Tele-detectives are calling employers now to see whether some public health insurance exchange users lied when they swore they lacked access to a minimum level of employer-sponsored coverage.
The Center for Consumer Information & Insurance Oversight (CCIIO), a unit of the Centers for Medicare & Medicaid Services (CMS), has described the employer coverage verification study in a section on a new employer initiatives Web page.
Investigators working for a CMS contractor started calling employers for the study in April, and will be placing calls at least until June.
The calls take place from 9 a.m. to noon and from 1 a.m. to 5 p.m., local time, and a typical call is expected to last from 10 to 15 minutes, CCIIO officials say. Employer participation in the study is voluntary.
"Employer participation will enable CMS to evaluate for plan year 2016 whether an employee, or a sample of employees, correctly attested that he or she was not offered [employer sponsored coverage] that met affordability and minimum value requirements," officials say.

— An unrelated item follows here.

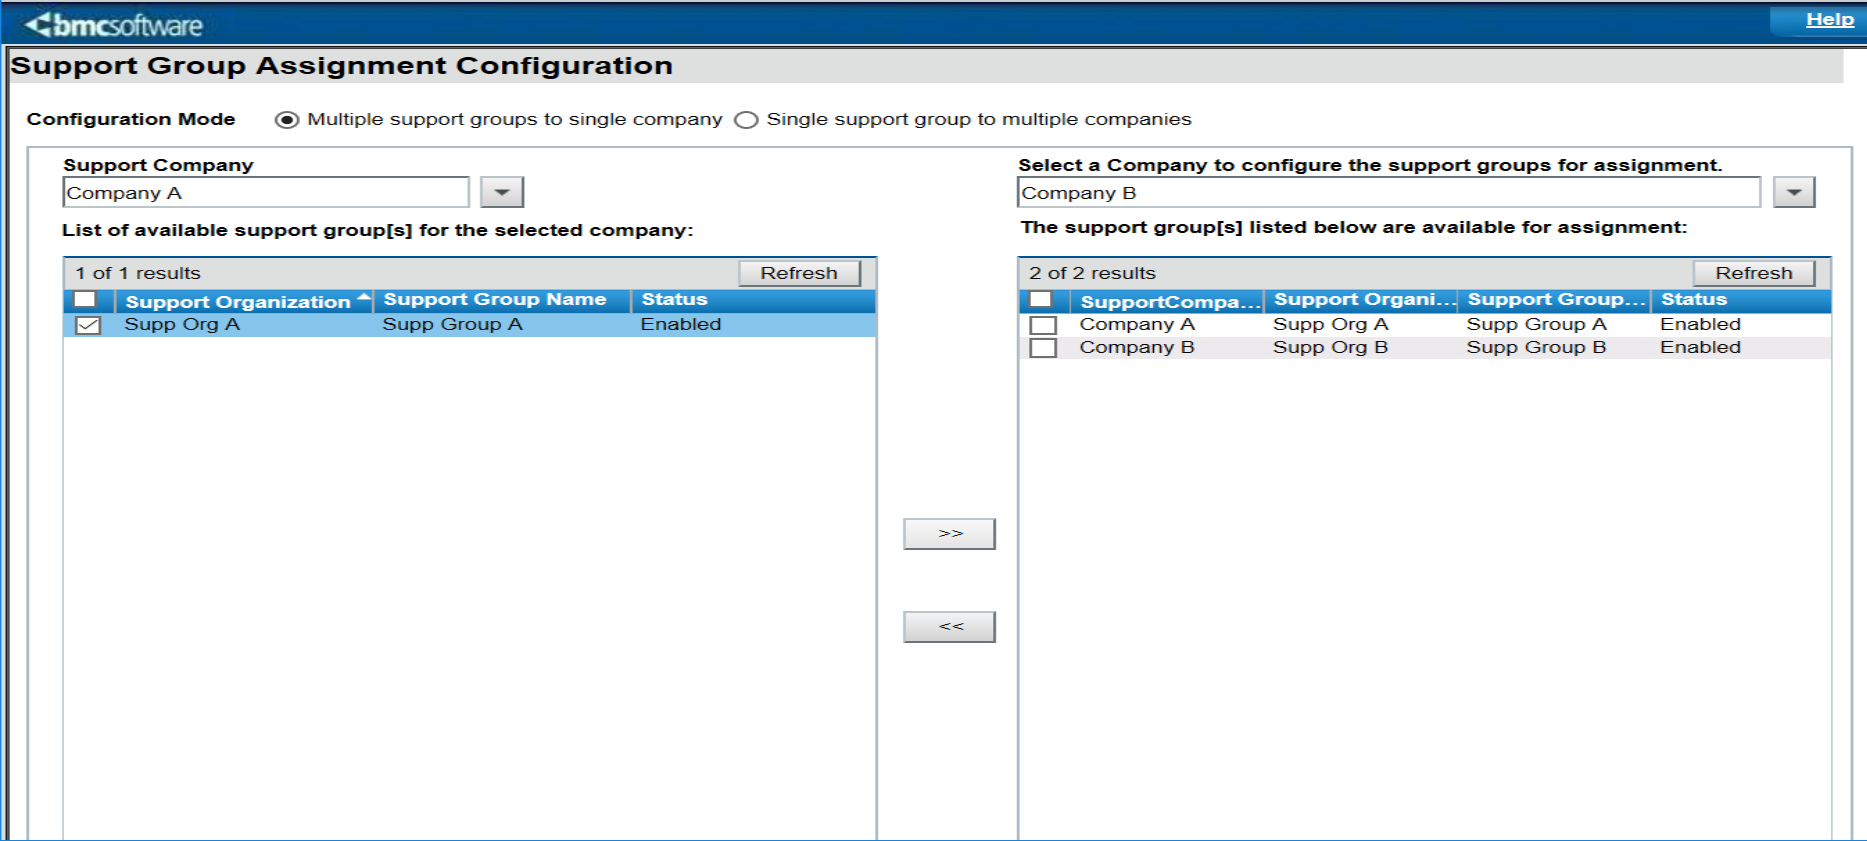The height and width of the screenshot is (841, 1867).
Task: Click the Support Company input field
Action: click(266, 192)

The Patient Protection and Affordable Care Act (PPACA) makes premium tax credit subsidies and cost-sharing reduction subsidies available to some exchange plan users who meet subsidy income requirements, buy the right kinds of exchange plans, and lack access to affordable coverage with a minimum value from their employers, or from other sources.

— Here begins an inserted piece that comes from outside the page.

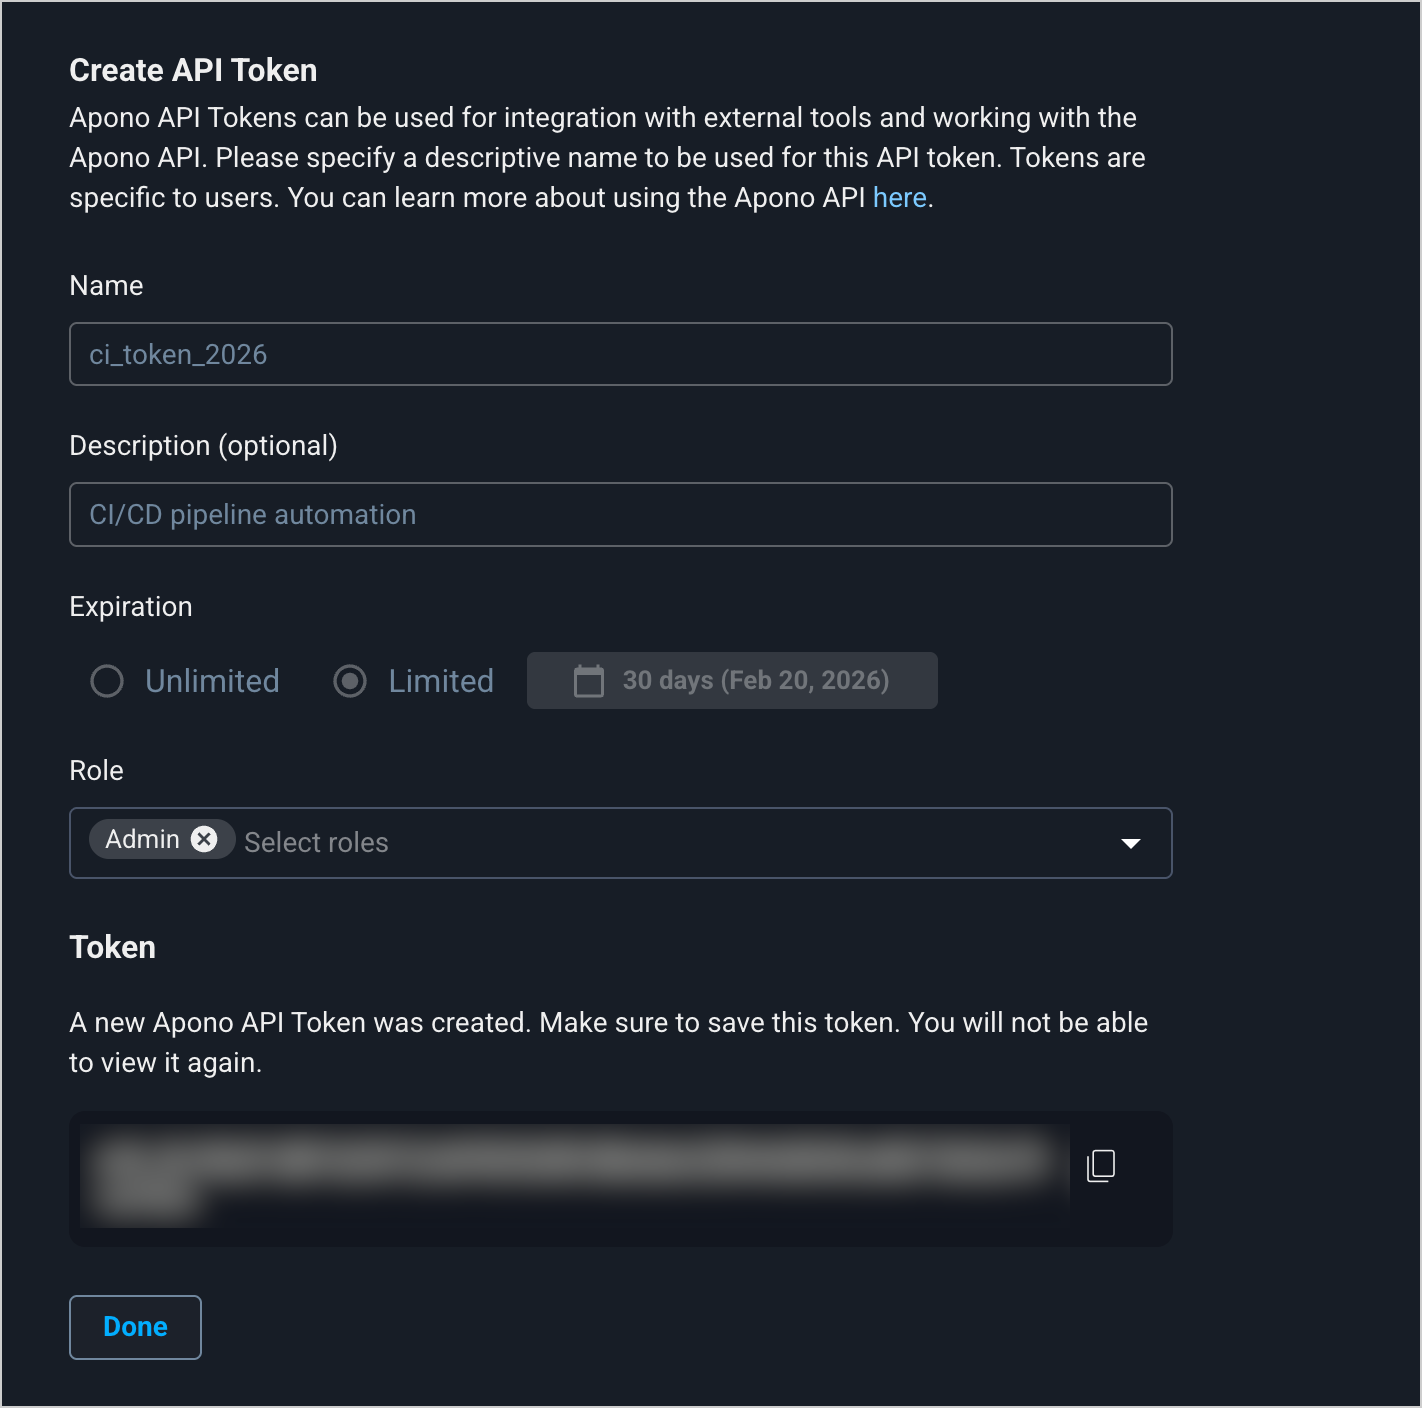Click the 'Create API Token' heading
Screen dimensions: 1422x1408
[x=193, y=70]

PPACA imposes an "individual shared responsibility" penalty on some individual taxpayers who fail to have what federal agencies have classified as "minimum essential coverage" (MEC).
PPACA also imposes "employer shared responsibility" penalties on some employers that fail to offer affordable coverage with a minimum value to certain employees, if those employees end up qualifying for premium tax credit subsidies through the PPACA exchange system.